Türk tarihinin matemli bir sayfası
daha kapandı. Karacaova'dan, Teselya Ovası'na, Alasonya Geçitleri'nden, Kayalar
sırtlarına kadar tek bir soydaşımız kalmadı. Son Türk müftüsü, 480 yıl yurt
edindiğimiz bu diyardan 23 Kanuni evvel'de son cemaati ile birlikte göçtü.
Ovalarında Levend Türk köylüsü at
koşturdukça, ufuklarında ezan seslerinin aksı duyuldukça "Kimbilir"
belki diye bekliyorduk. Şimdi ise, artık her şey bitti. Son aşr-ı şerifi okuyan
ihtiyar müftü, bunu ne kadar acıklı bir şekilde ilan ediyor: "Ecdadımızı
yattığı, başımızın doğduğu bu memleketi terk etmek cidden acı ise de
"Şimdi belki de, 'SELANİK Mİ?' diyenler bulunacak, onu biz çoktan
unuttuk...
Hayır....Kardeşim, UNUTMA..Biz,
Kumandan Tahsin Paşa'nın hainliği yüzünden kaybettiğimiz, dünkü memleketimizi
bu kadar çabuk unutursak; Yunan tırpanı ile kemikleri hurdahaş edilen ecdad
ölülerine karşı "ASIL ÖLÜ SİZ DEĞİL, BİZİZ!" demiş olmaz mıyız?

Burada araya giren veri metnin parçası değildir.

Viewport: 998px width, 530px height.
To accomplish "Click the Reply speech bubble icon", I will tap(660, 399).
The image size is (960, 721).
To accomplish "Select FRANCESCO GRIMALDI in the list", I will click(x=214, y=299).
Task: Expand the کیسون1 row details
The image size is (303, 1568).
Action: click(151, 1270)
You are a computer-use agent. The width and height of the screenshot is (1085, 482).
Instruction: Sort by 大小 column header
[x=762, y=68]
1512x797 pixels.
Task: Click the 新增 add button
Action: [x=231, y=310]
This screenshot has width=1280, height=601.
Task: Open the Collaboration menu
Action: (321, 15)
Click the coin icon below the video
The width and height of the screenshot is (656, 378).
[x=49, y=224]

Bayramlarımızı, düğünlerimizi, tatlı, acı günlerini yaşadığımız bu eski Türk
şehrinin mezarı başında bir FATİHA'da okumayalım mı? O Selanik ki, bozguna,
işgale uğramış Türk milletine önderlik eden bir serdar yetiştirmiştir.
SELANİK'İ UNUTMA---MUSTAFA KEMAL
PAŞA'YI UNUTMA
Çocukluğum da Plevneli bir ihtiyar tanırdım.
"-Allah büyük. Bir gün olup devir
değişecek, Moskof baş aşağı gelecek, mutlaka Plevne sonunda bizim olacak"
derdi. O bu ümit ile seksenine kadar yaşadı ve Plevne Marşı'nı son nefesinde
tekrar ede ede öldü. Zavallı ihtiyar, Plevne'de Bulgarların gaydalarını
şişirdiklerini hatırlamak istemiyordu.
Bugün kü nesil, seksenlik Plevne
muhaciri kadar hafızalı değilse de, daha dünkü vakayı hatırlamayacak kadar
UNUTKAN MIDIR?
Senelerin külleri altında sönmüş bir
yanardağı gibi duran RUMELİ BOZGUNU'nun heyecanlarını, son Türk kafilesi
Akdeniz'in öte yakasına geçtiği bu günlerde tekrar acı acı hatırladım.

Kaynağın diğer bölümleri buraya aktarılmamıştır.